» **What the exercise asks**
Every line from the one containing "This screenshot has width=507, height=395." through the last line below should be reproduced exactly; please include nothing else.

» **Stored dataset items**
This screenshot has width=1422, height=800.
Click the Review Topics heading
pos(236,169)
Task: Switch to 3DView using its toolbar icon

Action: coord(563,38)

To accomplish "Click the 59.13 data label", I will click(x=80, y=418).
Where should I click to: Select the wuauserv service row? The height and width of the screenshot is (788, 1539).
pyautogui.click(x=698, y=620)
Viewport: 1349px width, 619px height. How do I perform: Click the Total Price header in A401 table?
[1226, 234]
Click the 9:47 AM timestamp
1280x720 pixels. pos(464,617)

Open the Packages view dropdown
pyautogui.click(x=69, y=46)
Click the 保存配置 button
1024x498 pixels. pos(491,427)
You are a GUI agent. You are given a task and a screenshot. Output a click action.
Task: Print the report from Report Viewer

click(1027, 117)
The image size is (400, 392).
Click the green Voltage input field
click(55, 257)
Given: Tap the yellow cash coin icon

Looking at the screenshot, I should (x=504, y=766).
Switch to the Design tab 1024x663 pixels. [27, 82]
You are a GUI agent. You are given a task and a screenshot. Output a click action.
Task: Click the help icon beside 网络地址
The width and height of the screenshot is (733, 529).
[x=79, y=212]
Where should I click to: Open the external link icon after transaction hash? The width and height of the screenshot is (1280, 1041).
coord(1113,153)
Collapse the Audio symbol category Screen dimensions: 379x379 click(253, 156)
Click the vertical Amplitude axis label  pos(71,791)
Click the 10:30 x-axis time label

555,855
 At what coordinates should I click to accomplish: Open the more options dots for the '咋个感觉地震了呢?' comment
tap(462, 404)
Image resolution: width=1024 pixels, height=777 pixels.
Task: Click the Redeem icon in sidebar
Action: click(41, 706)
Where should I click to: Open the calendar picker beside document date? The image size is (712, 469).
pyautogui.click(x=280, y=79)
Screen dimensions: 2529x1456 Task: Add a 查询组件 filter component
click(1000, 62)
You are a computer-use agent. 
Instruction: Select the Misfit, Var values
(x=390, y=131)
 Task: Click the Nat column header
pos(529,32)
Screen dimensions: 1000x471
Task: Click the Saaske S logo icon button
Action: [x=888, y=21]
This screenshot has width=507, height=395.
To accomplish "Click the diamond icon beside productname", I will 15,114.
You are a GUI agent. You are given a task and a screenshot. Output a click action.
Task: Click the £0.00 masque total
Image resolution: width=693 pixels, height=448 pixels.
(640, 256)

» **Solution to the exercise**
This screenshot has width=507, height=395.
To accomplish "Click the diamond icon beside productname", I will 15,114.
You are a GUI agent. You are given a task and a screenshot. Output a click action.
Task: Click the £0.00 masque total
Image resolution: width=693 pixels, height=448 pixels.
(640, 256)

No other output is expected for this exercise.